Schönberg/Kandinsky
In het begin van de twintigste eeuw vond er tussen de schilder Wassily Kandinsky en de componist Arnold Schönberg een vergelijkbare briefwisseling plaats (Uitgegeven door Hahl-Koch in 1983). In hun correspondentie blijkt voortdurend het vertrouwen dat zij in elkaar stelden en het besef dat zij met dezelfde dingen bezig waren. Ook deze twee kunstenaars zochten contact met elkaar om tot een samenwerkingsverband te komen. Ook bij hen komen in de vergelijking van beeldende kunst en muziek dezelfde onderwerpen als beweging, tijd, duur en geometrische patronen aan de orde.
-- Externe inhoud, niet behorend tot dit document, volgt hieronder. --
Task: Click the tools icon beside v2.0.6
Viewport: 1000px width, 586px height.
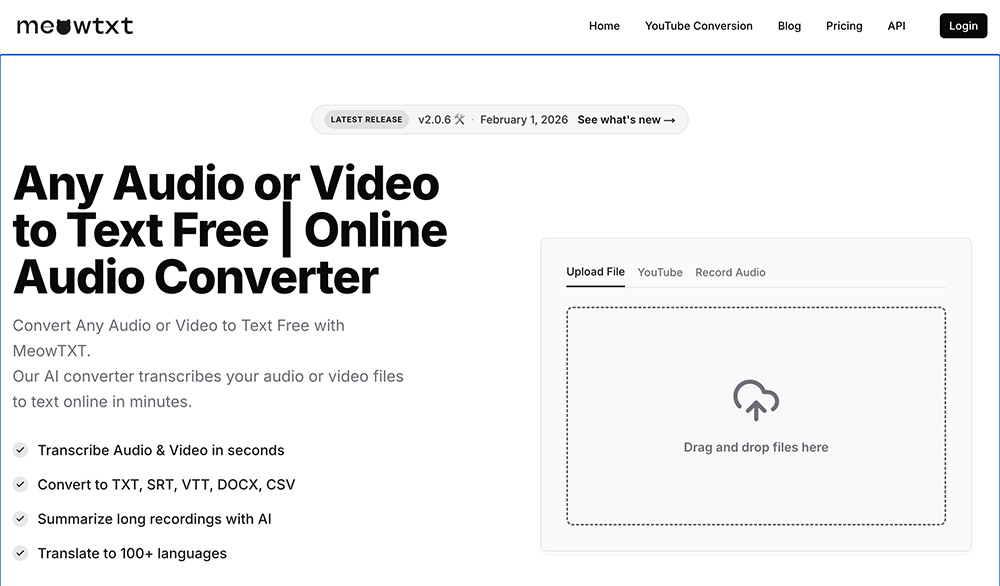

De beide Eschers beginnen vanuit een vermeende overeenkomst, en dat mondt uit in het bestrijden van elkaars kunstopvattingen; de correspondentie van Kandinsky en Schönberg is een neerslag van een grote verwantschap in opvattingen over de constructie, vorm en inhoud van een kunstwerk en de versmelting van muziek en beeldende kunst als wezenlijk overeenkomstige uitdrukkingswijze.
Dat Schönberg wel geloofde in een duidelijke overeenkomst tussen beeldende kunst en muziek heeft misschien te maken met het feit dat hij abstracte atonale muziek componeerde terwijl Rudolf Escher een voortdurende strijd tegen de atonale ontwikkeling in het componeren voerde en zijn werk vanuit de harmonische tonaliteit tot stand kwam. Schönberg behandelt gebaren, bewegingen, klank en licht op dezelfde wijze als tonen: ‘Uit de afzonderlijke lichtwaarden en kleuren ontstaan als het ware figuren en vormen op dezelfe manier als de vormen figuren en motieven van de muziek.’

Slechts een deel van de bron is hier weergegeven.